The genome scan for QTL affecting IPN resistance confirmed a major QTL explaining nearly all of the genetic variation for this trait. This implies that, in this population, the genetic component of resistance to IPN is largely under the control of one QTL, presumably corresponding to one gene, a surprising find given that disease resistance traits are generally presumed to be complex. The results agree remarkably well with the other study identifying a major QTL for IPN-resistance in Atlantic salmon [25
]. In both studies the QTL explained ~25% of the phenotypic variation, it segregated in a large fraction of mapping parents (7 out of 20 parents in the Scottish study; 72 out of 176 'fry' mapping parents in the present study), and the estimated QTL positions were highly similar. Only a single marker (Alu333) was shared between the two studies in the vicinity of the QTL, but the position of this marker relative to the QTL peak was very consistent. Thus, it seems reasonable to assume that the two studies have in fact identified one and the same QTL.
In terms of the minor QTL identified, on the other hand, the overlap between the two studies was less striking. In the Scottish study, one other genome-wide significant QTL was detected, located on linkage group 26, in addition to a chromosome-wide significant QTL in linkage group 19. Of these, only the QTL on linkage group 26 was found to be harbour a (suggestive) QTL in the present work (linkage group 26 in Houston et al. [25
] corresponds to linkage group 28 from the present work).

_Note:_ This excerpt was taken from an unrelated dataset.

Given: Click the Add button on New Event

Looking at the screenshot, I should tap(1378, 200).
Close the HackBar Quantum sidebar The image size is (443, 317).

The one other genome-significant QTL identified in the present study was identified on linkage group 4. These differences could be due to differences between the populations studied, with some polymorphisms segregating in one populnation but not in others, or they could be related to sampling since each population was represented by only a limited number of mapping parents in the genome scans. Also, one cannot rule out that some of the QTL could be false positives.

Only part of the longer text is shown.